* [Records shown]:

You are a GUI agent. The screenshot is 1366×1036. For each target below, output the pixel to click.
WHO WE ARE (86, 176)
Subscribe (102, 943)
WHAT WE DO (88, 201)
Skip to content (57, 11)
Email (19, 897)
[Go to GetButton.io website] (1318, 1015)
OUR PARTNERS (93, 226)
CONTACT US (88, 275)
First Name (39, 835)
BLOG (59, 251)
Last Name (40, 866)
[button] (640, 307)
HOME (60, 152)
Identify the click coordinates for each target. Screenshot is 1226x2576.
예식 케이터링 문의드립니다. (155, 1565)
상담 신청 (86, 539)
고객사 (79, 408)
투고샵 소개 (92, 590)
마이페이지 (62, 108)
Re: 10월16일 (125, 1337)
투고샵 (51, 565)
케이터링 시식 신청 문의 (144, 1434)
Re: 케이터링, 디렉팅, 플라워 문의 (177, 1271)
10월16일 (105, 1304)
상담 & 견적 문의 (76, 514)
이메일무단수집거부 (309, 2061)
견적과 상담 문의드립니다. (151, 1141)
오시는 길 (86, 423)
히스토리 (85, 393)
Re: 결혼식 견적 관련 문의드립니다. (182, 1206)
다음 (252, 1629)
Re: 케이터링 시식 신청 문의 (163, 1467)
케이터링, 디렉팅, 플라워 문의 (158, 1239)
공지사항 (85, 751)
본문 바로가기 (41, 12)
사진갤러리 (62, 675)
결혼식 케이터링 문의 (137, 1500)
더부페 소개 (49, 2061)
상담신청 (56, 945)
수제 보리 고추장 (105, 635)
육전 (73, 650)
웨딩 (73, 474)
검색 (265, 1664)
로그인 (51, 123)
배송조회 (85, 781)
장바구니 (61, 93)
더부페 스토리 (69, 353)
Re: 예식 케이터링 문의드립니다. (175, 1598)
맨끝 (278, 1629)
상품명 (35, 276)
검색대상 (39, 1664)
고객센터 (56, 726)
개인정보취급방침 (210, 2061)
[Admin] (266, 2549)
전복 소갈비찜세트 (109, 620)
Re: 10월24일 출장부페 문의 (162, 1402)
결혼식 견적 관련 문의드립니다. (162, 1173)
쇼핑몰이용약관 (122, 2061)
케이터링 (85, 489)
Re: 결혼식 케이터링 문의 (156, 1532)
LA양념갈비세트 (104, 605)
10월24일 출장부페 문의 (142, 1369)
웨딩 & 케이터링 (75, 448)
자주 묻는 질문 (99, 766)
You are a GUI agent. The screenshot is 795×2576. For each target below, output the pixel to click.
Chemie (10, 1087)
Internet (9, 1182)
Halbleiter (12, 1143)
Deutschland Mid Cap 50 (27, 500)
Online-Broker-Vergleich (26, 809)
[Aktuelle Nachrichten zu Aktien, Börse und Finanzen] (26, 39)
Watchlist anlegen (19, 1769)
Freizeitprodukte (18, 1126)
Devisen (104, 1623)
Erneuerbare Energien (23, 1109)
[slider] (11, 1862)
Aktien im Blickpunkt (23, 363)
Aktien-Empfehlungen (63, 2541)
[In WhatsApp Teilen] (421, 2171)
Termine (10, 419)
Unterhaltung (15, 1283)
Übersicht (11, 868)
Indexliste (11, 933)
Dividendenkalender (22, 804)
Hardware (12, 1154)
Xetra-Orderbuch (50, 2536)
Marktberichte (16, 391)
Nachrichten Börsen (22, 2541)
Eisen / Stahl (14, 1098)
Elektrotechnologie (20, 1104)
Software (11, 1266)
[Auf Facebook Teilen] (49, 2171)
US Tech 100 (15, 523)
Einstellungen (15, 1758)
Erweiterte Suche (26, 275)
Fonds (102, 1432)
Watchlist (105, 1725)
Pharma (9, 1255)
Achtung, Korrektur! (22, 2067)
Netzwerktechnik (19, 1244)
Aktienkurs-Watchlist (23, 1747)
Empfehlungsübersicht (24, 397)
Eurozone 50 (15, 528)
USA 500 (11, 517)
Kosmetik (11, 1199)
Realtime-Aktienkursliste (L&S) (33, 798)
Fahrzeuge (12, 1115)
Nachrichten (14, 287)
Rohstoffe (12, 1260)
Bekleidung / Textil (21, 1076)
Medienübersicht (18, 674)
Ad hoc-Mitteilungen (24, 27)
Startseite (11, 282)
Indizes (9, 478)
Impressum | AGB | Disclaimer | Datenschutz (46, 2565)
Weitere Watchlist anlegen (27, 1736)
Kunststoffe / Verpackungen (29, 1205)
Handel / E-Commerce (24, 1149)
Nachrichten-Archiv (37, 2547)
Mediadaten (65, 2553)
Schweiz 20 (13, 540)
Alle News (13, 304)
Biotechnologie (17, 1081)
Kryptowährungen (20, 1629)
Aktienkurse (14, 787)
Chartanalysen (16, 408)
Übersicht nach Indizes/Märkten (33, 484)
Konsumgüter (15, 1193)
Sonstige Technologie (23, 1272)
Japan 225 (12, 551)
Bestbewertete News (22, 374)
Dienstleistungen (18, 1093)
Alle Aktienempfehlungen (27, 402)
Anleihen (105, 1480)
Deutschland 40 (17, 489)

* [Exercise prompt]: Starting with the first line of the entries and ending with the line that has "더부페 스토리 (69, 353)", copy each line exactly and add nothing.

* [Your response]:
You are a GUI agent. The screenshot is 1366×1036. For each target below, output the pixel to click.
WHO WE ARE (86, 176)
Subscribe (102, 943)
WHAT WE DO (88, 201)
Skip to content (57, 11)
Email (19, 897)
[Go to GetButton.io website] (1318, 1015)
OUR PARTNERS (93, 226)
CONTACT US (88, 275)
First Name (39, 835)
BLOG (59, 251)
Last Name (40, 866)
[button] (640, 307)
HOME (60, 152)
Identify the click coordinates for each target. Screenshot is 1226x2576.
예식 케이터링 문의드립니다. (155, 1565)
상담 신청 (86, 539)
고객사 (79, 408)
투고샵 소개 (92, 590)
마이페이지 (62, 108)
Re: 10월16일 (125, 1337)
투고샵 (51, 565)
케이터링 시식 신청 문의 (144, 1434)
Re: 케이터링, 디렉팅, 플라워 문의 (177, 1271)
10월16일 (105, 1304)
상담 & 견적 문의 (76, 514)
이메일무단수집거부 (309, 2061)
견적과 상담 문의드립니다. (151, 1141)
오시는 길 (86, 423)
히스토리 (85, 393)
Re: 결혼식 견적 관련 문의드립니다. (182, 1206)
다음 (252, 1629)
Re: 케이터링 시식 신청 문의 (163, 1467)
케이터링, 디렉팅, 플라워 문의 (158, 1239)
공지사항 (85, 751)
본문 바로가기 (41, 12)
사진갤러리 (62, 675)
결혼식 케이터링 문의 (137, 1500)
더부페 소개 (49, 2061)
상담신청 (56, 945)
수제 보리 고추장 (105, 635)
육전 (73, 650)
웨딩 (73, 474)
검색 (265, 1664)
로그인 (51, 123)
배송조회 (85, 781)
장바구니 (61, 93)
더부페 스토리 (69, 353)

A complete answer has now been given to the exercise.